---- INPUT RECORDS

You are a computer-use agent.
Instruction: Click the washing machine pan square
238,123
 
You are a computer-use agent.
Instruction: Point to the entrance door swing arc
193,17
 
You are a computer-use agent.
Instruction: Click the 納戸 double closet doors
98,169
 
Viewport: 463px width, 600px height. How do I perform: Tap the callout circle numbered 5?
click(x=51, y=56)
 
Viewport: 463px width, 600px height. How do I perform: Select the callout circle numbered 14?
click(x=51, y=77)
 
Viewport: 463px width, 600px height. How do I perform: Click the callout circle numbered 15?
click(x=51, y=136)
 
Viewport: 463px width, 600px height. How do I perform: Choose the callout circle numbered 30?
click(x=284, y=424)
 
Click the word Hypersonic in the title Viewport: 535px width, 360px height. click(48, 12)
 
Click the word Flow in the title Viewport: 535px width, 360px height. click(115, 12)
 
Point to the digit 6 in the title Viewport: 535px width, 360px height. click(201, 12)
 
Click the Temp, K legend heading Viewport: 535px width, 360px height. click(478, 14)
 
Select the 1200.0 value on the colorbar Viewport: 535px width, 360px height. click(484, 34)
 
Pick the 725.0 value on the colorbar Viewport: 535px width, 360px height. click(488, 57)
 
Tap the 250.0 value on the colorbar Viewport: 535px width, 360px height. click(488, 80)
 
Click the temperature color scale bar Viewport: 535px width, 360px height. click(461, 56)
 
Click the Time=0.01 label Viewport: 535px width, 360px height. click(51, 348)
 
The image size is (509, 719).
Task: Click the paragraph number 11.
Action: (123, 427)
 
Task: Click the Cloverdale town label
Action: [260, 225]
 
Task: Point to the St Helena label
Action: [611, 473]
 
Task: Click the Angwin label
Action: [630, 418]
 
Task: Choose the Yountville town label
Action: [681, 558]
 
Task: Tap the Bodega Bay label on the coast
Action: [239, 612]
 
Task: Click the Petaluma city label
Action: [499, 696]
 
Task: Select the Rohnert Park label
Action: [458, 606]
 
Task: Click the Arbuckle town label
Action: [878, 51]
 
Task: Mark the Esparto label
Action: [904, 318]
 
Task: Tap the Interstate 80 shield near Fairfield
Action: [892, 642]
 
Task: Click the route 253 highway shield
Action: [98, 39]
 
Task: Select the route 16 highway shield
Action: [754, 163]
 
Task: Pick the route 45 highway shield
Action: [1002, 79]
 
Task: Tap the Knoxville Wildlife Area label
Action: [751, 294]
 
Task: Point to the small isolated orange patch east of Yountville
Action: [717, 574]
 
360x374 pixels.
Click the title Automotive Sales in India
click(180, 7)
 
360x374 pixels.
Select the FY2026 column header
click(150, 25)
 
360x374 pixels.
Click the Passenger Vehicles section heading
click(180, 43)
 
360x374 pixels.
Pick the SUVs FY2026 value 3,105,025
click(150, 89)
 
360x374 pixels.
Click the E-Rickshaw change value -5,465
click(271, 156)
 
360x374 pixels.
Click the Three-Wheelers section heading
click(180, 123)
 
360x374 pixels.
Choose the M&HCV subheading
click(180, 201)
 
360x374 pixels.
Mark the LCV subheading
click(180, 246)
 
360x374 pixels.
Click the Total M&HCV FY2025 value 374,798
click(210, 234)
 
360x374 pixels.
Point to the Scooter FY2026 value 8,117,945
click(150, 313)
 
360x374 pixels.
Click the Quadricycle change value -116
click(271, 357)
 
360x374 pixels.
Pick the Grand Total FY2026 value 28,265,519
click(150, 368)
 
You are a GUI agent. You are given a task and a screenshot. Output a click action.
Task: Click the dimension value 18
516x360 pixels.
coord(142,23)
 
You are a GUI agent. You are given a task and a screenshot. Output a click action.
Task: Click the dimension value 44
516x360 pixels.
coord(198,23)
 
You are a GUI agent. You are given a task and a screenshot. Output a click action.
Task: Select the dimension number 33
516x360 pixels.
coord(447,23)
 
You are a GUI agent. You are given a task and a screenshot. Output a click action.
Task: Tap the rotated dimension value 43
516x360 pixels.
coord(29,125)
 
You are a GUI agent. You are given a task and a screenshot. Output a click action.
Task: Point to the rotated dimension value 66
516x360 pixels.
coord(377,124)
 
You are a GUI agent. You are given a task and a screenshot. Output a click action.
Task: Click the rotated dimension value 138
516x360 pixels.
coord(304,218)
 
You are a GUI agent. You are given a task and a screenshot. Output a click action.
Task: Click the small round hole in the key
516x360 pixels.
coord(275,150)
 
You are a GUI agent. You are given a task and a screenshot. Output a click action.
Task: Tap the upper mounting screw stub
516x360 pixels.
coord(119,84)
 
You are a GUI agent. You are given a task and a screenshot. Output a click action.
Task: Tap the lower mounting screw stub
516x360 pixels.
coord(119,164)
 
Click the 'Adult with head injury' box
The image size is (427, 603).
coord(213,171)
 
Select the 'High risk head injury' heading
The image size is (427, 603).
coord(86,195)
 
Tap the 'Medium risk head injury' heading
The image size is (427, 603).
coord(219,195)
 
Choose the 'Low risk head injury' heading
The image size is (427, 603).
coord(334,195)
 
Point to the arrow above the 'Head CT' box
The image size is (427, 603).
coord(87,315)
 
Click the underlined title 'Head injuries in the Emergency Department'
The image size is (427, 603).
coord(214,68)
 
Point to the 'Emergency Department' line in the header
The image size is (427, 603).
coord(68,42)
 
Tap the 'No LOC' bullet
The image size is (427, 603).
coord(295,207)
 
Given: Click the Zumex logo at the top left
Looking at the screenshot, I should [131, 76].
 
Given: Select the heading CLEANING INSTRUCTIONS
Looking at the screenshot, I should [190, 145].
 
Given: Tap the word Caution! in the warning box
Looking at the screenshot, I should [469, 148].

--------

## PROMPT:
Recast every line of the items above as a Markdown table with the columns Row and Line, putting the row number in Row and the line in Line. Leave out blank lines.

## WRITTEN SOLUTION:
| Row | Line |
|---|---|
| 1 | You are a computer-use agent. |
| 2 | Instruction: Click the washing machine pan square |
| 3 | 238,123 |
| 4 | You are a computer-use agent. |
| 5 | Instruction: Point to the entrance door swing arc |
| 6 | 193,17 |
| 7 | You are a computer-use agent. |
| 8 | Instruction: Click the 納戸 double closet doors |
| 9 | 98,169 |
| 10 | Viewport: 463px width, 600px height. How do I perform: Tap the callout circle numbered 5? |
| 11 | click(x=51, y=56) |
| 12 | Viewport: 463px width, 600px height. How do I perform: Select the callout circle numbered 14? |
| 13 | click(x=51, y=77) |
| 14 | Viewport: 463px width, 600px height. How do I perform: Click the callout circle numbered 15? |
| 15 | click(x=51, y=136) |
| 16 | Viewport: 463px width, 600px height. How do I perform: Choose the callout circle numbered 30? |
| 17 | click(x=284, y=424) |
| 18 | Click the word Hypersonic in the title Viewport: 535px width, 360px height. click(48, 12) |
| 19 | Click the word Flow in the title Viewport: 535px width, 360px height. click(115, 12) |
| 20 | Point to the digit 6 in the title Viewport: 535px width, 360px height. click(201, 12) |
| 21 | Click the Temp, K legend heading Viewport: 535px width, 360px height. click(478, 14) |
| 22 | Select the 1200.0 value on the colorbar Viewport: 535px width, 360px height. click(484, 34) |
| 23 | Pick the 725.0 value on the colorbar Viewport: 535px width, 360px height. click(488, 57) |
| 24 | Tap the 250.0 value on the colorbar Viewport: 535px width, 360px height. click(488, 80) |
| 25 | Click the temperature color scale bar Viewport: 535px width, 360px height. click(461, 56) |
| 26 | Click the Time=0.01 label Viewport: 535px width, 360px height. click(51, 348) |
| 27 | The image size is (509, 719). |
| 28 | Task: Click the paragraph number 11. |
| 29 | Action: (123, 427) |
| 30 | Task: Click the Cloverdale town label |
| 31 | Action: [260, 225] |
| 32 | Task: Point to the St Helena label |
| 33 | Action: [611, 473] |
| 34 | Task: Click the Angwin label |
| 35 | Action: [630, 418] |
| 36 | Task: Choose the Yountville town label |
| 37 | Action: [681, 558] |
| 38 | Task: Tap the Bodega Bay label on the coast |
| 39 | Action: [239, 612] |
| 40 | Task: Click the Petaluma city label |
| 41 | Action: [499, 696] |
| 42 | Task: Select the Rohnert Park label |
| 43 | Action: [458, 606] |
| 44 | Task: Click the Arbuckle town label |
| 45 | Action: [878, 51] |
| 46 | Task: Mark the Esparto label |
| 47 | Action: [904, 318] |
| 48 | Task: Tap the Interstate 80 shield near Fairfield |
| 49 | Action: [892, 642] |
| 50 | Task: Click the route 253 highway shield |
| 51 | Action: [98, 39] |
| 52 | Task: Select the route 16 highway shield |
| 53 | Action: [754, 163] |
| 54 | Task: Pick the route 45 highway shield |
| 55 | Action: [1002, 79] |
| 56 | Task: Tap the Knoxville Wildlife Area label |
| 57 | Action: [751, 294] |
| 58 | Task: Point to the small isolated orange patch east of Yountville |
| 59 | Action: [717, 574] |
| 60 | 360x374 pixels. |
| 61 | Click the title Automotive Sales in India |
| 62 | click(180, 7) |
| 63 | 360x374 pixels. |
| 64 | Select the FY2026 column header |
| 65 | click(150, 25) |
| 66 | 360x374 pixels. |
| 67 | Click the Passenger Vehicles section heading |
| 68 | click(180, 43) |
| 69 | 360x374 pixels. |
| 70 | Pick the SUVs FY2026 value 3,105,025 |
| 71 | click(150, 89) |
| 72 | 360x374 pixels. |
| 73 | Click the E-Rickshaw change value -5,465 |
| 74 | click(271, 156) |
| 75 | 360x374 pixels. |
| 76 | Click the Three-Wheelers section heading |
| 77 | click(180, 123) |
| 78 | 360x374 pixels. |
| 79 | Choose the M&HCV subheading |
| 80 | click(180, 201) |
| 81 | 360x374 pixels. |
| 82 | Mark the LCV subheading |
| 83 | click(180, 246) |
| 84 | 360x374 pixels. |
| 85 | Click the Total M&HCV FY2025 value 374,798 |
| 86 | click(210, 234) |
| 87 | 360x374 pixels. |
| 88 | Point to the Scooter FY2026 value 8,117,945 |
| 89 | click(150, 313) |
| 90 | 360x374 pixels. |
| 91 | Click the Quadricycle change value -116 |
| 92 | click(271, 357) |
| 93 | 360x374 pixels. |
| 94 | Pick the Grand Total FY2026 value 28,265,519 |
| 95 | click(150, 368) |
| 96 | You are a GUI agent. You are given a task and a screenshot. Output a click action. |
| 97 | Task: Click the dimension value 18 |
| 98 | 516x360 pixels. |
| 99 | coord(142,23) |
| 100 | You are a GUI agent. You are given a task and a screenshot. Output a click action. |
| 101 | Task: Click the dimension value 44 |
| 102 | 516x360 pixels. |
| 103 | coord(198,23) |
| 104 | You are a GUI agent. You are given a task and a screenshot. Output a click action. |
| 105 | Task: Select the dimension number 33 |
| 106 | 516x360 pixels. |
| 107 | coord(447,23) |
| 108 | You are a GUI agent. You are given a task and a screenshot. Output a click action. |
| 109 | Task: Tap the rotated dimension value 43 |
| 110 | 516x360 pixels. |
| 111 | coord(29,125) |
| 112 | You are a GUI agent. You are given a task and a screenshot. Output a click action. |
| 113 | Task: Point to the rotated dimension value 66 |
| 114 | 516x360 pixels. |
| 115 | coord(377,124) |
| 116 | You are a GUI agent. You are given a task and a screenshot. Output a click action. |
| 117 | Task: Click the rotated dimension value 138 |
| 118 | 516x360 pixels. |
| 119 | coord(304,218) |
| 120 | You are a GUI agent. You are given a task and a screenshot. Output a click action. |
| 121 | Task: Click the small round hole in the key |
| 122 | 516x360 pixels. |
| 123 | coord(275,150) |
| 124 | You are a GUI agent. You are given a task and a screenshot. Output a click action. |
| 125 | Task: Tap the upper mounting screw stub |
| 126 | 516x360 pixels. |
| 127 | coord(119,84) |
| 128 | You are a GUI agent. You are given a task and a screenshot. Output a click action. |
| 129 | Task: Tap the lower mounting screw stub |
| 130 | 516x360 pixels. |
| 131 | coord(119,164) |
| 132 | Click the 'Adult with head injury' box |
| 133 | The image size is (427, 603). |
| 134 | coord(213,171) |
| 135 | Select the 'High risk head injury' heading |
| 136 | The image size is (427, 603). |
| 137 | coord(86,195) |
| 138 | Tap the 'Medium risk head injury' heading |
| 139 | The image size is (427, 603). |
| 140 | coord(219,195) |
| 141 | Choose the 'Low risk head injury' heading |
| 142 | The image size is (427, 603). |
| 143 | coord(334,195) |
| 144 | Point to the arrow above the 'Head CT' box |
| 145 | The image size is (427, 603). |
| 146 | coord(87,315) |
| 147 | Click the underlined title 'Head injuries in the Emergency Department' |
| 148 | The image size is (427, 603). |
| 149 | coord(214,68) |
| 150 | Point to the 'Emergency Department' line in the header |
| 151 | The image size is (427, 603). |
| 152 | coord(68,42) |
| 153 | Tap the 'No LOC' bullet |
| 154 | The image size is (427, 603). |
| 155 | coord(295,207) |
| 156 | Given: Click the Zumex logo at the top left |
| 157 | Looking at the screenshot, I should [131, 76]. |
| 158 | Given: Select the heading CLEANING INSTRUCTIONS |
| 159 | Looking at the screenshot, I should [190, 145]. |
| 160 | Given: Tap the word Caution! in the warning box |
| 161 | Looking at the screenshot, I should [469, 148]. |